Все его друзья-приятели – во дворе. Вадик, Костя, Антоха, Эдик толстый. А еще там Наташа из соседнего подъезда и Катька с пятого этажа. Прошлым летом Алеша все время гонялся за Катькой, плевал ей на сандалии, пока однажды ее подруга не бросила в него камень, разбив лоб до крови. Он тогда не разревелся только потому, что Наташка ему нравилась еще больше, чем Катька, и было бы ужасно стыдно распустить сопли у них на виду. Толстому, который сейчас стал совсем не толстый, Наташа тоже нравилась. Эдик сказал об этом Алеше еще месяц назад, по секрету. И вот эти двое: Наташка и толстый-нетолстый – они там, во дворе, вместе с другими, а ему, Алеше, приходится сидеть дома и тосковать у окна.
Он смотрит на Наташу. Девочка стоит по колено в снегу на дальнем краю площадки, в розовой курточке. На плечах у нее иней. Раньше у Наташки были красивые вьющиеся волосы, а теперь торчат из-под шапки, как солома, и тоже покрыты инеем.

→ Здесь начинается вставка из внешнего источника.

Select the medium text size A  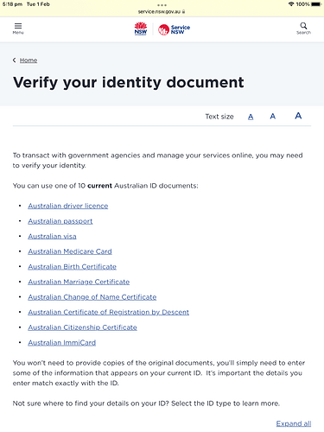(x=273, y=116)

Она медленно нагибается, вытягивает руку и набирает в пригоршню коричневатый снег. Снег теперь весь такой – с коричневым оттенком, иногда со следами чего-то алого. И люди тоже такие – покрытые инеем, грязные, с темными лицами. Их рты измазаны красным, как будто они ели клубничное варенье и забыли умыться после этого.